Variables, prompt( ), parseInt( ) and parseReal( )
Debugging using the JavaScript console.
Strings with the associated built in functions
Array with the associated built in functions. Sorting an array using my_array.sort( ) or your own comparison function (and why you need your own for integers). Uses of arrays.
Getting control - if statements; writing boolean conditions
Repetition - for loops, while loops and do-while loops. Nested loops.
There will be a test at the end of Unit 2 covering the material since the last test. There will also be several non-trivial projects (e.g. several on rates of growth and decay).
Reference (Xeroxed)
notes handed.
In this unit we will
focus on analyzing a problem so that we can simulate it using JavaScript.
We will do both
deterministic (no probability) and probabilistic models.
You will learn how to identify the relevant variables, write down the mathematical relationships, and simulate their processes in a program.
Several financial examples - saving for a downpayment on a house, saving using a savings account, savings using stocks (which usually go up, but sometimes go down), level of a medicine in your blood stream when you take the drug periodically, population examples, Markov processes, examples of number of boys and girls in each of 100 families, queuing theory simulations, gambling until you run out of time or money, with both small and jackpot payoffs.
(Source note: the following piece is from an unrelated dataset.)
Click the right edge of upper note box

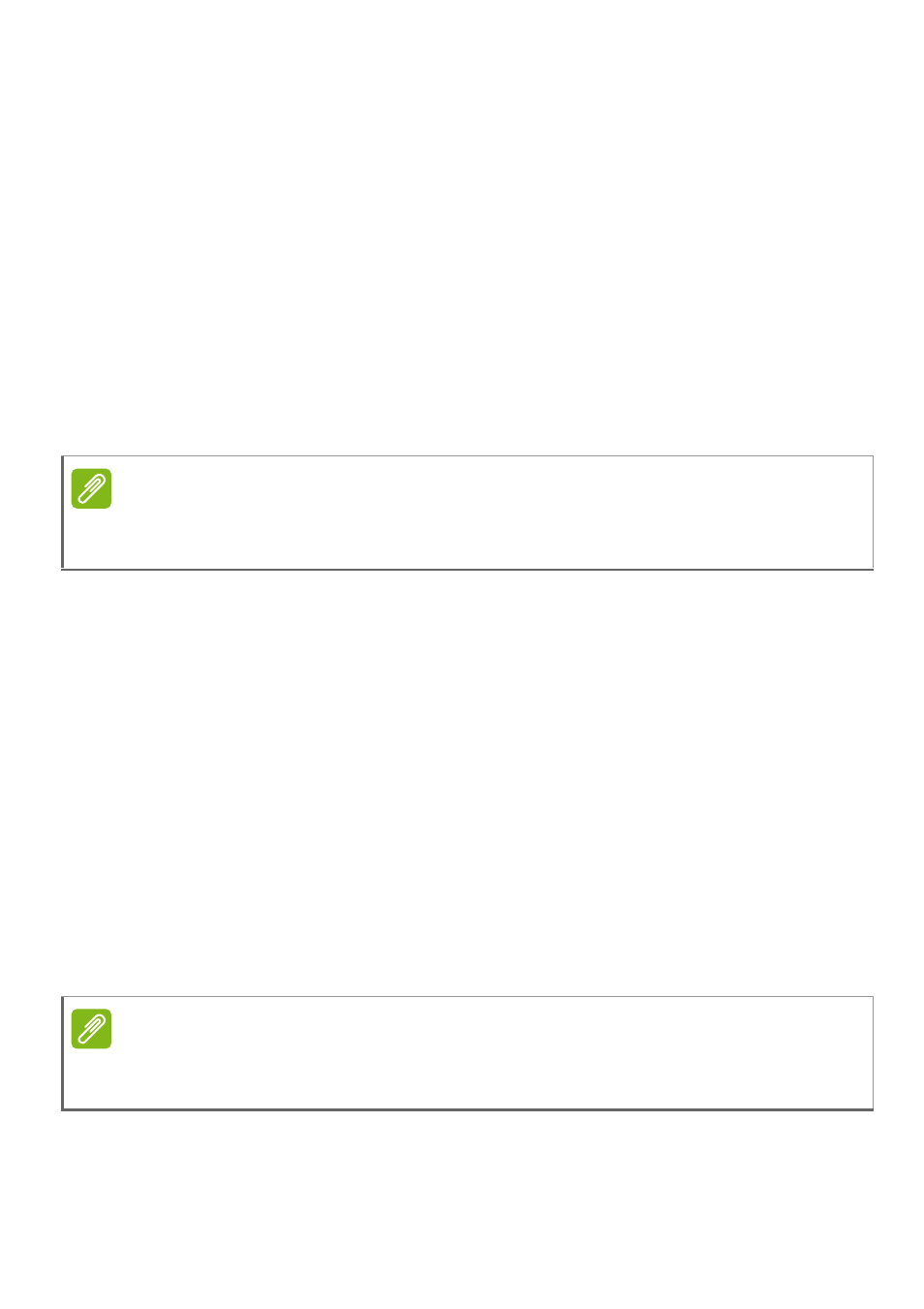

The simulations will be designed so that the user chooses the values of the important variables and can run comparative simulations.
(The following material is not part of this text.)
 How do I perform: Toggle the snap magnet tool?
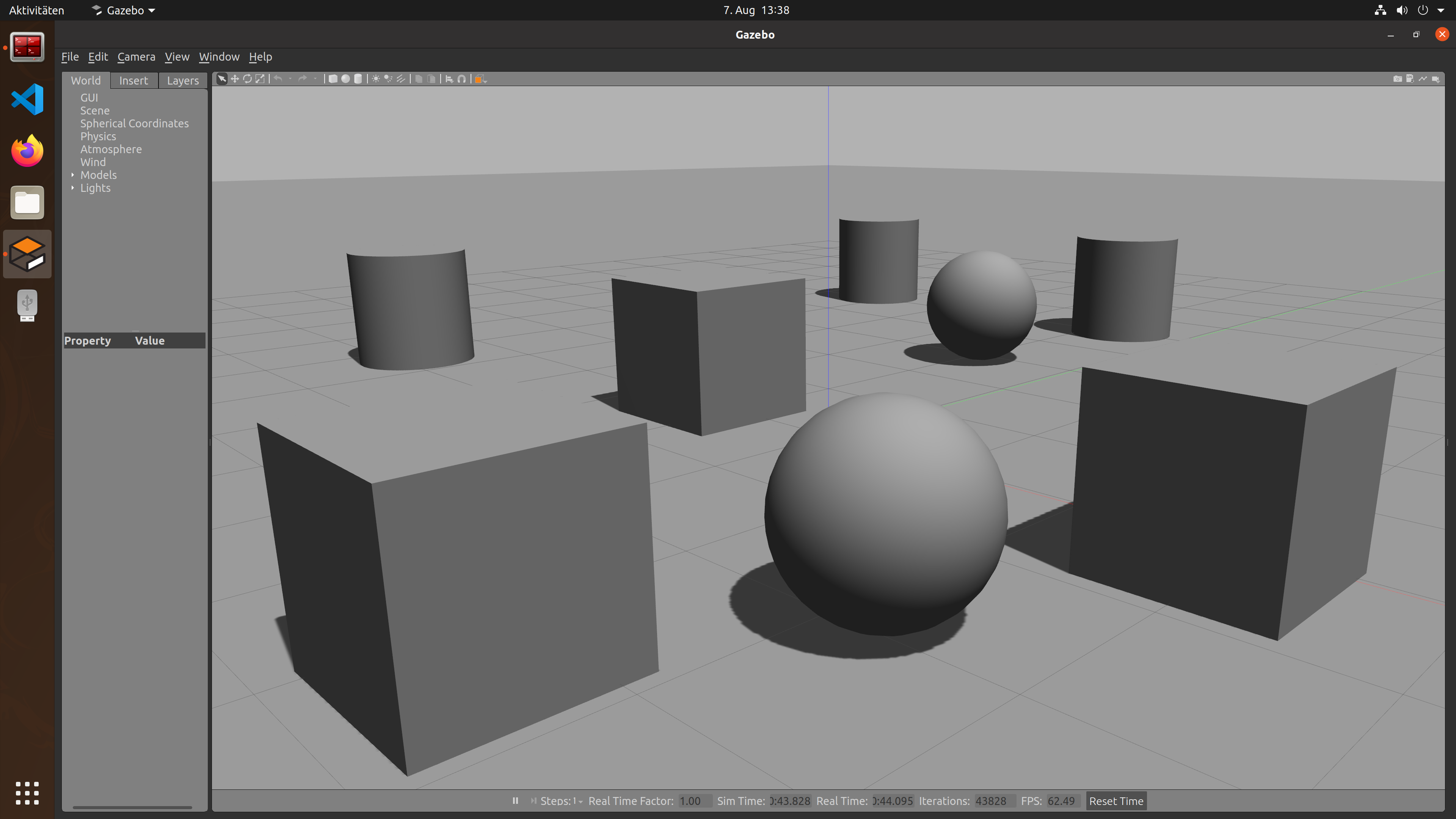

Some of the simulations we will develop together in class; you will develop in quite a few other non-trivial examples as group projects (many of the financial examples, a Markov process, the boys/girls example, and some gambling simulations).
In this unit you will also get a lot of practice in designing larger programs, and in writing reasonably complex loops.
References: (JS)
chapters 9, 10, 12-15.
This unit provides an
introduction to object-oriented and event-driven programming. It provides an insight into contemporary
programming methods, and also allows you to have fun with such things as
changing an image when the user rolls her mouse over it.
The object hierarchy. Attributers and functions associated with window, location, document, etc.
Two built in objects - Math and Date
with and self.
Controlling new windows (e.g. pop-ups)
Event handlers associated with objects- onMouseover onMouseOut, etc.; how event handlers support the object paradigm; using event handlers to generate rollovers, scrolling messages, etc.
Forms - how to get and use complicated input from your users.
There will be a substantial project at the end of this unit (in lieu of a final exam).
Reference:
Note: A lot of this material will be introduced as
needed during the semester. We will then
review and extend it at the end of the course.
Architecture of a computer - Central processing unit (CPU), input and output devices, memory, arithmetic and logic unit(ALU), registers, cache. Bits, bytes and words. Reasonable sizes for various forms of memory.
Von Neumann machines. How data is represented - binary representation of integers, ASCII encoding of characters, problems with other alphabets. Powers of 2, and how they grow.
Fetch-Interpret-Execute cycle and simple examples of machine and assembly language.
Brief survey of computer languages -historical survey, interpreted vs compiled languages; procedural, functional and object paradigms; JavaScript vs Java
Broad types of software and what they do - operating systems, application packages, stand alone or dedicated programs.
Introduction to architecture of the Internet.
File trees and types of files.
Review of hardware issues for graphics: Pixels, CRTs, how they are scanned, interleaving, resolution, file size and file compression (lossy and lossless), jaggies and dithering; GIF and JPEG files; 8 bit vs 24 bit color, how long files take to download, and why files are compressed; how to describe colors. Test or incorporation of this material in final project for Unit 4.